EXTRAIT CHOISI

Une autre raison qui prouve que les bêtes ne sont que des démons métamorphosés en elles, ce sont les maux excessifs auxquels la plupart d'entr'elles sont exposées, et qu'elles souffrent réellement. Que les chevaux sont à plaindre, disons-nous, à la vue d'un cheval qu'un impitoyable charretier accable de coups ? qu'un chien qu'on dresse à la chasse est misérable ! que le sort des bêtes qui vivent dans les bois est triste ! Or si les bêtes ne sont pas des démons, qu'on m'explique quel crime elles ont commis pour naître sujettes à des maux si cruels ? Cet excès de maux est dans tout autre système un mystère incompréhensible ; au lieu que dans le sentiment du père Bougeant, rien de plus aisé à comprendre. Les esprits rébelles méritent un châtiment encore plus rigoureux : trop heureux que leur supplice soit différé ; en un mot, la bonté de Dieu est justifiée ; l'homme lui-même est justifié. Car quel droit aurait-il de donner la mort sans nécessité, et souvent par pur divertissement, à des millions de bêtes, si Dieu ne l'avait autorisé ? et un Dieu bon et juste aurait-il pu donner ce droit à l'homme, puisqu'après tout, les bêtes sont aussi sensibles que nous-mêmes, à la douleur et à la mort, si ce n'étaient autant de coupables victimes de la vengeance divine ?

Mais écoutez, continue notre philosophe, quelque chose de plus fort et de plus intéressant. Les bêtes sont naturellement vicieuses : les bêtes carnacières et les oiseaux de proie sont cruels ; beaucoup d'insectes de la même espèce se dévorent les uns les autres ; les chats sont perfides et ingrats ; les singes sont malfaisants ; les chiens sont envieux ; toutes sont jalouses et vindicatives à l'excès, sans parler de beaucoup d'autres vices que nous leur connaissons. Il faut dire de deux choses l'une : ou que Dieu a pris plaisir à former les bêtes aussi vicieuses qu'elles sont, et à nous donner dans elles des modèles de tout ce qu'il y a de plus honteux ; ou qu'elles ont comme l'homme un péché d'origine, qui a perverti leur première nature. La première de ces propositions fait une extrême peine à penser, et est formellement contraire à l'Ecriture-sainte, qui dit que tout ce qui sortit des mains de Dieu à la création du monde, était bon et même fort bon. Or si les bêtes étaient telles alors qu'elles sont aujourd'hui, comment pourrait-on dire qu'elles fussent bonnes et fort bonnes ? Où est le bien qu'un singe soit si malfaisant, qu'un chien soit si envieux, qu'un chat soit si perfide ? Il faut donc recourir à la seconde proposition, et dire que la nature des bêtes a été comme celle de l'homme corrompue par quelque péché d'origine ; autre supposition qui n'a aucun fondement et qui choque également la raison et la religion. Quel parti prendre ? Admettez le système des démons changés en bêtes, tout est expliqué. Les âmes des bêtes sont des esprits rébelles qui se sont rendus coupables envers Dieu. Ce péché dans les bêtes n'est point un péché d'origine ; c'est un péché personnel qui a corrompu et perverti leur nature dans toute sa substance : delà tous les vices que nous leur connaissons.

DONNÉES FOURNIES
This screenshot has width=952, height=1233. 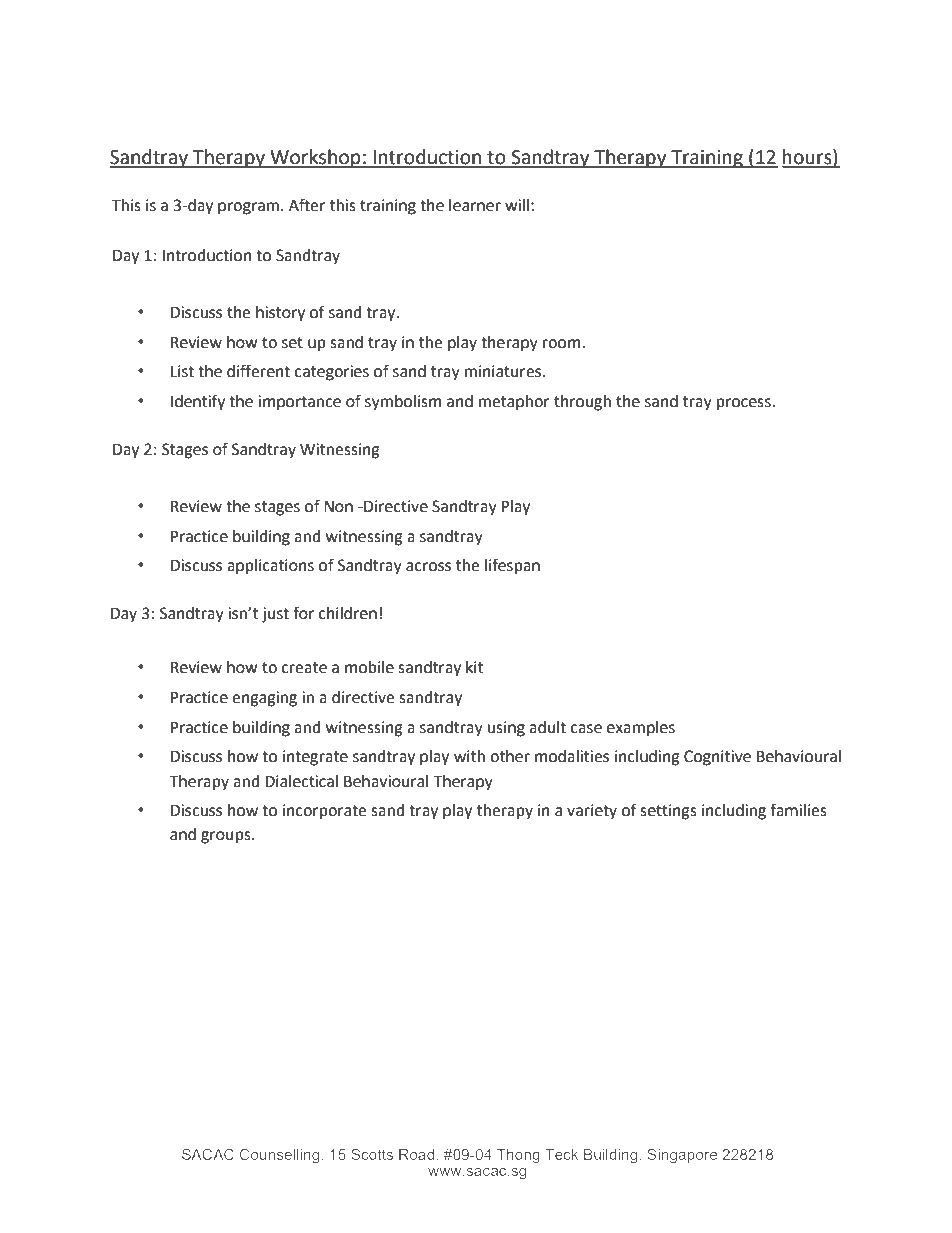 What do you see at coordinates (510, 756) in the screenshot?
I see `other` at bounding box center [510, 756].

CONSIGNES
**A.** D'après l'extrait sur les bêtes et les démons, que dit l'Écriture sainte de tout ce qui sortit des mains de Dieu à la création du monde ?
**B.** Reprenez l'extrait sur les bêtes et les démons à la suite de sa dernière phrase.

TÂCHES CORRIGÉES
**A.** Elle dit que tout ce qui sortit des mains de Dieu à la création du monde était bon et même fort bon.

**B.**
Vous êtes peut-être inquiet de savoir quelle est la destinée des démons après la mort des bêtes. Rien de plus aisé que d'y satisfaire. Pythagore enseignait autrefois qu'au moment de notre mort nos âmes passent dans un corps, soit d'homme, soit de bête, pour recommencer une nouvelle vie, et toujours ainsi successivement jusqu'à la fin des siècles. Ce système qui est insoutenable par rapport aux hommes, et qui est d'ailleurs proscrit par la religion, convient admirablement bien aux bêtes, selon le P. Bougeant, et ne choque ni la religion, ni la raison. Les demons destinés de Dieu à être des bêtes, survivent nécessairement à leur corps, et cesseraient de remplir leur destination, si lorsque leur premier corps est détruit, ils ne passaient aussi-tôt dans un autre pour recommencer à vivre sous une autre forme.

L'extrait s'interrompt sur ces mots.